Summary
Biological effects of extremely low-frequency electromagnetic fields (ELF-EMF) on microcirculation were investigated in vivo by monitoring arteriole diameters in conscious mice. Measurements of blood vessel diameter were monitored 33 min non-stop before during and after exposure with ELF-EMF and every 389 ms blood vessel diameter were calculated.
Using a dorsal skinfold chamber (DSC), and following caudal vein injection of FITC-dextran 250 kDa, the microvasculature (initial arteriole diameter of 45–80 μm), was examined by intravital microscopy and video images were recorded for a total time of 33 min. Arteriole diameter was continuously measured by on-line analysis using a High-speed Digital Machine Vision System CV-2100, using an edge-gap detection algorithm. Since vessel diameters exhibit rhythmic variation expressed by vasomotion, for estimation of microcirculatory activity we used both raw data for frequency analysis of vasomotion (measured frequencies of vasomotion were in the range 0.008÷0.1 Hz) and evaluate mean blood vessel diameter for each 1 min period of time, and make a comparison between Pre, Exposure/Sham exposure and Post exposure periods, with the aim to evaluate possible changes in mean blood vessel diameter as a result of ELF-EMF action.

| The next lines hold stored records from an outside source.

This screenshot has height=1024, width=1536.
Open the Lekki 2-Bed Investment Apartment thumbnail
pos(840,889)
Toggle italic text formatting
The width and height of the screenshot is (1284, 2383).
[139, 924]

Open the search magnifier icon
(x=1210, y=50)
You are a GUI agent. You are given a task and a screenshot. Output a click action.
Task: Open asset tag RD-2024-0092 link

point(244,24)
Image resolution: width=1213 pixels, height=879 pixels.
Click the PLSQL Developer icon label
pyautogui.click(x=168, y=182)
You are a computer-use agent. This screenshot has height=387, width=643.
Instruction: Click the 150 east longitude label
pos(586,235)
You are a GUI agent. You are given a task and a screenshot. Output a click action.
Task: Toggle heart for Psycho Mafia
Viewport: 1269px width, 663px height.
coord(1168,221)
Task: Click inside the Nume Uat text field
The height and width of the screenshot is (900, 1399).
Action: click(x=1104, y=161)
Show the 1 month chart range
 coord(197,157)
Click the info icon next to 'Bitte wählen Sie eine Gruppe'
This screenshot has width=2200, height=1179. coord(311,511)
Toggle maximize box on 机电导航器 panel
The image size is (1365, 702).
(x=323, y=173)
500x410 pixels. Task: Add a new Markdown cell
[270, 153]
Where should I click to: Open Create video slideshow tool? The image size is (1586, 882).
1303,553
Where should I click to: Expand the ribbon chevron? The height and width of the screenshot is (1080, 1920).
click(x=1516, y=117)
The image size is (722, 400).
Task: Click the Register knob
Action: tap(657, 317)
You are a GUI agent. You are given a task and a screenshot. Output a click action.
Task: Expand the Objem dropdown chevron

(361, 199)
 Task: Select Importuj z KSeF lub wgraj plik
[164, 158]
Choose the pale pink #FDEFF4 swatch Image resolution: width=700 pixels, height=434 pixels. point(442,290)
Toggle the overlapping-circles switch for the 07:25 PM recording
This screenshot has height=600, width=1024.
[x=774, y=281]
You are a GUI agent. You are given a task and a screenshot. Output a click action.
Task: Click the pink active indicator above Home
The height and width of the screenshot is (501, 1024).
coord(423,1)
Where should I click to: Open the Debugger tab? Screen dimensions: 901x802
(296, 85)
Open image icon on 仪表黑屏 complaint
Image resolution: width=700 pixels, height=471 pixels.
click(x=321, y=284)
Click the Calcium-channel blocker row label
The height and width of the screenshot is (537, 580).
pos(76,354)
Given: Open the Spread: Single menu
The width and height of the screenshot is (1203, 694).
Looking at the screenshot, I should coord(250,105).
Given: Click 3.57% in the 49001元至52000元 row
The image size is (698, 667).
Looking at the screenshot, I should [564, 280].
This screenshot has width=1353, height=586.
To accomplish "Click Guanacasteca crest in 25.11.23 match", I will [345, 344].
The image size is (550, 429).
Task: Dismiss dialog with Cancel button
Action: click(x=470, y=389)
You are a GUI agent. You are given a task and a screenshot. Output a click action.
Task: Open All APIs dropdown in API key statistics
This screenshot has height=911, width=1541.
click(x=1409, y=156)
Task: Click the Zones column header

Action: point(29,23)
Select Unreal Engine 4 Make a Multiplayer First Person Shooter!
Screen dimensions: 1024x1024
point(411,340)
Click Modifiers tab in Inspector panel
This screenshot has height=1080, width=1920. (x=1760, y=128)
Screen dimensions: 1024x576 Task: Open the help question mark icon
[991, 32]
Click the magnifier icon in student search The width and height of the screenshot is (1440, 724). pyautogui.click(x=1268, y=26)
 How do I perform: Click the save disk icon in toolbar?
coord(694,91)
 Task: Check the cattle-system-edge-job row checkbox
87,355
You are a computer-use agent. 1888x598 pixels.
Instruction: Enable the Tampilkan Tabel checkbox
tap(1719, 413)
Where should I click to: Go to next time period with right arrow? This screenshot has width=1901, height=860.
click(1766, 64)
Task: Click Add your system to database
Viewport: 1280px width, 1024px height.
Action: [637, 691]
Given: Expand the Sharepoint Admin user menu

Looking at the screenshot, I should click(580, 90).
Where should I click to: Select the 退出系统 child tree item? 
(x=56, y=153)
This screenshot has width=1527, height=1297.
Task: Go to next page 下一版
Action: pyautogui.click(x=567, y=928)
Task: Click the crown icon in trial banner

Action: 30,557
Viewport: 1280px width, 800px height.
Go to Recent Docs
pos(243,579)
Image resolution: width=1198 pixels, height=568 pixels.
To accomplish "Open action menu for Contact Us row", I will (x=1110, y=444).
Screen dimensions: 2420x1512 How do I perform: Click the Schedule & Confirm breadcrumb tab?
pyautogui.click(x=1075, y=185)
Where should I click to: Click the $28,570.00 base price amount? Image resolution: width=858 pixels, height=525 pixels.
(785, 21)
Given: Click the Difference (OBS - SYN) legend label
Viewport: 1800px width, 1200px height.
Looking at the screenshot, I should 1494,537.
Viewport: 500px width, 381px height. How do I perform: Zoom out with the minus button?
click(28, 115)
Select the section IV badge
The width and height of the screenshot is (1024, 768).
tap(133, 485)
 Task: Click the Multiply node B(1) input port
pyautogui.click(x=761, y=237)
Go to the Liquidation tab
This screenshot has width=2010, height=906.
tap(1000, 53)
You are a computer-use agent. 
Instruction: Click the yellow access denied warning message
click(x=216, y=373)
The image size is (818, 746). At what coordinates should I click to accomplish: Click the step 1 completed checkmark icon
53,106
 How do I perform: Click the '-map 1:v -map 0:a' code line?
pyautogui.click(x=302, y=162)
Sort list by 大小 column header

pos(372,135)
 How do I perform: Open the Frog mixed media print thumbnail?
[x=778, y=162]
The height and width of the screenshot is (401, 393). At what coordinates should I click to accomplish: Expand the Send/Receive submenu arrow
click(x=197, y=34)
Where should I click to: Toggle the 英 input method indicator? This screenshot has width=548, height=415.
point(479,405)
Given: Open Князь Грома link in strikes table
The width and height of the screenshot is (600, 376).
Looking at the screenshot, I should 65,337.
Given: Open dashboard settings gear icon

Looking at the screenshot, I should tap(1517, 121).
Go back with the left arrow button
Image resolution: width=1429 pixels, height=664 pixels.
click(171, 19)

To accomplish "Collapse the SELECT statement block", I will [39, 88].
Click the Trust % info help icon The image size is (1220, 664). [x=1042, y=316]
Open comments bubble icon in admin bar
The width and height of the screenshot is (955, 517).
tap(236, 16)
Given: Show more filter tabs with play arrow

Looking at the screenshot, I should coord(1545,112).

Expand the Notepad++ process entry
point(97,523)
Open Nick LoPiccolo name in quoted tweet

During EMF exposure and post-exposure periods, arteriole diameters increased significantly compared with the pre-exposure period, and the changes were larger during post-exposure. In contrast to sham exposure, vasodilatation of the microvasculature was significantly greater during exposure and post-exposure to 16 Hz EMF. These findings suggest that ELF-EMF may have potential therapeutic use benefit for treating vascular disorders.